*** Opening Supplied data ***

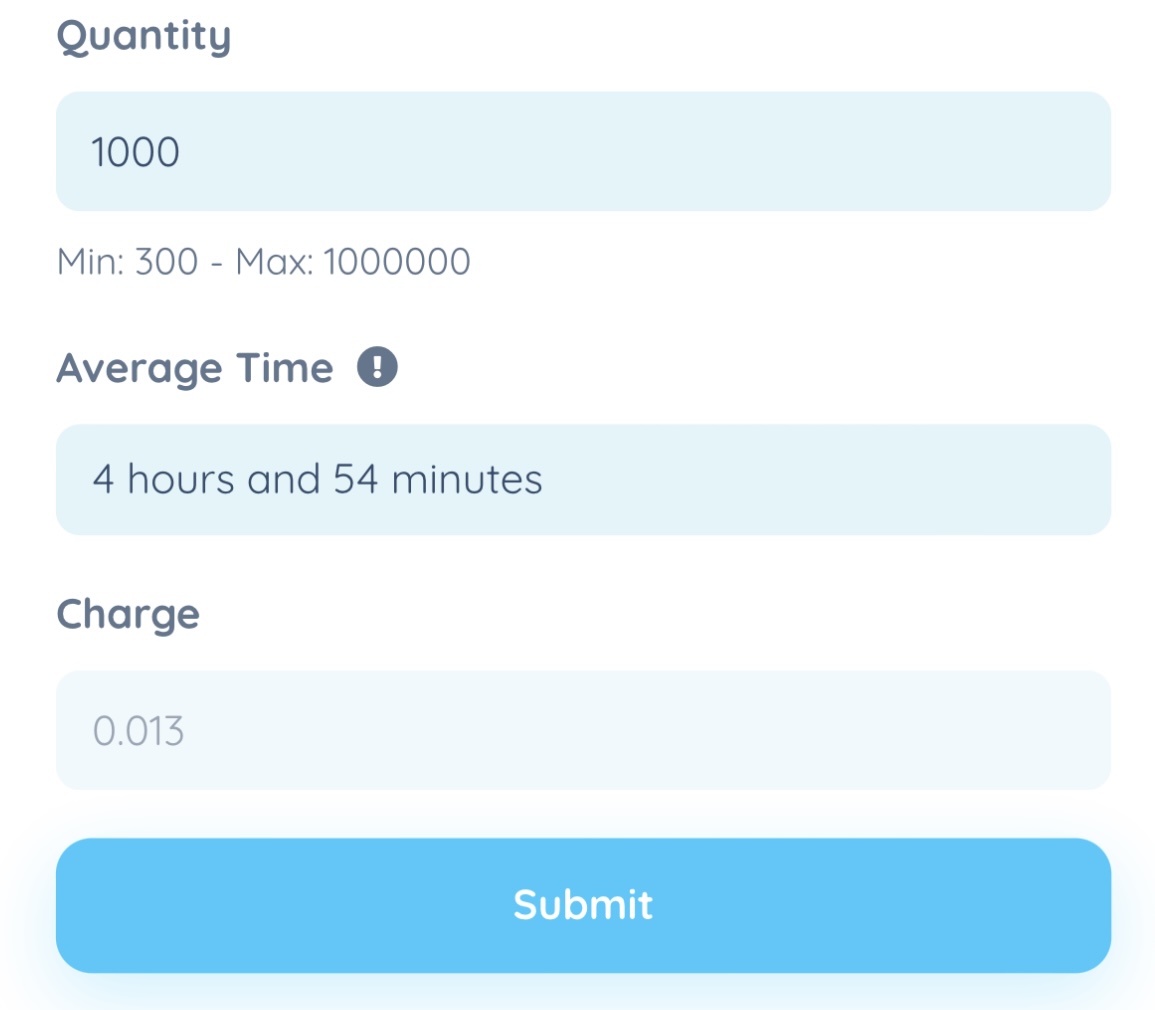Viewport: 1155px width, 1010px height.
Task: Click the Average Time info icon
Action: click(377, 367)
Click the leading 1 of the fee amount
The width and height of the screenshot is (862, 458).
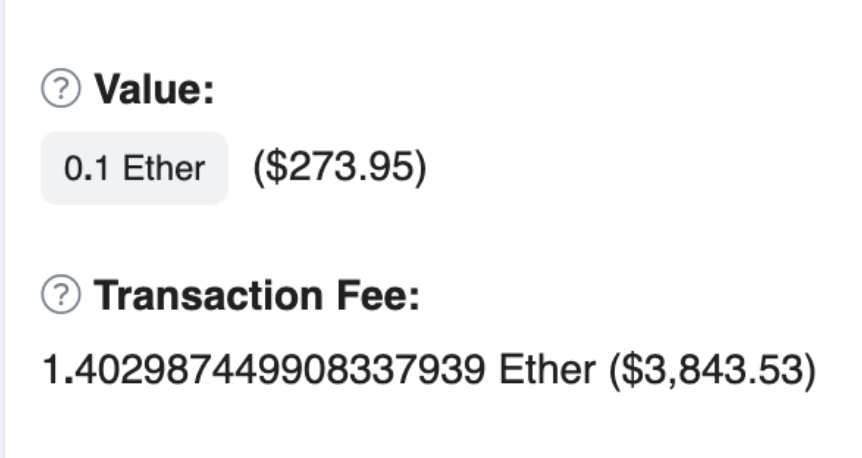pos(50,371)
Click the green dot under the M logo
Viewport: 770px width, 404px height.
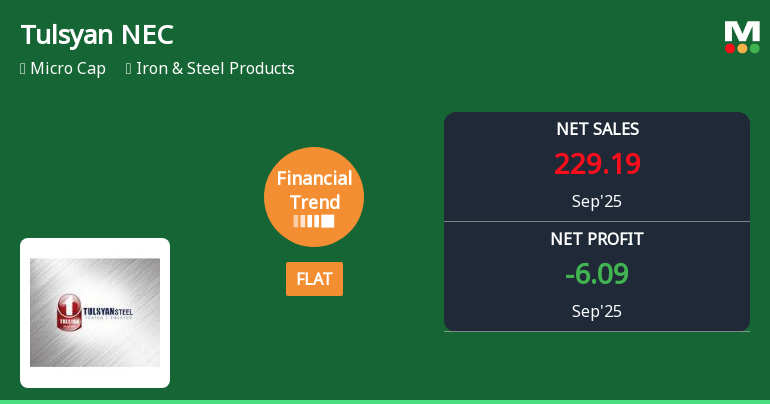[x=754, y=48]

*** Closing Supplied data ***

## Task statement
The expected output is every line from the line where "Click the leading 1 of the fee amount" appears to the final line of the material, unchanged and with no pictures.

## Your response
Click the leading 1 of the fee amount
The width and height of the screenshot is (862, 458).
pos(50,371)
Click the green dot under the M logo
Viewport: 770px width, 404px height.
[x=754, y=48]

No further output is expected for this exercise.